As music technology evolved beyond the moog synthesisers of the 70s to the early samplers and sequencers of the 80s, the result was not just the birth of hip hop, but the many shades and colours of dance music. And while house and techno emerged from the clubbing scenes of Chicago, New York and Detroit in the mid 80s, British producers gradually began to catch on and appropriate this new genre for themselves. One notable such producer was Gerald Simpson, better known as A Guy Called Gerald, who went on to explore ground breaking drum and bass sounds in the 90s with the critically acclaimed album ‘Black Secret Technology’. He’s best known for being responsible for an oft-remixed, ground breaking club classic ‘Voodoo Ray’, a memorable acid house cut that soundtracked the rise of Manchester’s Hacienda.

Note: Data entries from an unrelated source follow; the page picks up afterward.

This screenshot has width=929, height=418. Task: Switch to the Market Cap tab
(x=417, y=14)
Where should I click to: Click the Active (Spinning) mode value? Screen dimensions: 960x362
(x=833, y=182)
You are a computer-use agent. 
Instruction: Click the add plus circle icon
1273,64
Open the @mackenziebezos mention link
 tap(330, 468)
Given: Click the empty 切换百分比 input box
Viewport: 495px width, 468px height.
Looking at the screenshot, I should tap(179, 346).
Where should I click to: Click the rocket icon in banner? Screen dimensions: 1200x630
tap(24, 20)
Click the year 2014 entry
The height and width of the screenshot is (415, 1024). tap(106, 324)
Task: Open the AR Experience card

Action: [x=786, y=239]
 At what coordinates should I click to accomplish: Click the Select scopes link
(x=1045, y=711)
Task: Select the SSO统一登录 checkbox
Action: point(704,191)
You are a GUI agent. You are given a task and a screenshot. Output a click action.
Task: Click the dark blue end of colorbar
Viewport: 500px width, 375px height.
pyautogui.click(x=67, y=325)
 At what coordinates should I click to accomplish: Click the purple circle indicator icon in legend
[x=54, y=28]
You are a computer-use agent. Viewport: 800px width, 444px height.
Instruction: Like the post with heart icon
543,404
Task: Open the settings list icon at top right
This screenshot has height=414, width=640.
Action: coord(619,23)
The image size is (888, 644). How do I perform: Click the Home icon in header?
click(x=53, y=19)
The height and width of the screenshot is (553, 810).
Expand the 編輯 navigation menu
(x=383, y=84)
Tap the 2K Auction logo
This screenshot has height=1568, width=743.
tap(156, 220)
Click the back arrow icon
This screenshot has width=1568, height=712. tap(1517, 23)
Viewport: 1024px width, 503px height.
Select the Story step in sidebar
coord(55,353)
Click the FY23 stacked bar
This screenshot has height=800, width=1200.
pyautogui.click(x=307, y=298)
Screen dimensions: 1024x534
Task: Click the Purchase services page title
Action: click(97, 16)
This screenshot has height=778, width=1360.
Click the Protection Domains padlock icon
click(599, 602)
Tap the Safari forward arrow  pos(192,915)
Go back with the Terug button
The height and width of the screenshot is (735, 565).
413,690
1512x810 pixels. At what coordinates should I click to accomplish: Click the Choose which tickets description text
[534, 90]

In an interview with Mojo in 2005, Gerald explained that “Voodoo Ray” was recorded over 2 days in June 1988 at Moonraker Studios in Manchester. Rham! initially pressed up 500 copies of the record and it sold out in a day. Later reaching 12 in the charts in 1989.
“I was trying to keep it quiet from the dudes in 808 State,” Simpson recalled, “because I was still working with them but wanted to do my own thing. It was fun just slipping out of their basement and taking the drum machine. They’d be like, ‘Where are you going?’ I’d say, ‘Oh, I’m just going home to do some programming,’ then nip off to another studio. I was trying to get a tribal sound and found this sample saying ‘Voodoo rage’. That was originally the title but the old sampler I was using didn’t have that much memory. I just about had enough for ‘voodoo ra…’, so that’s what it became.”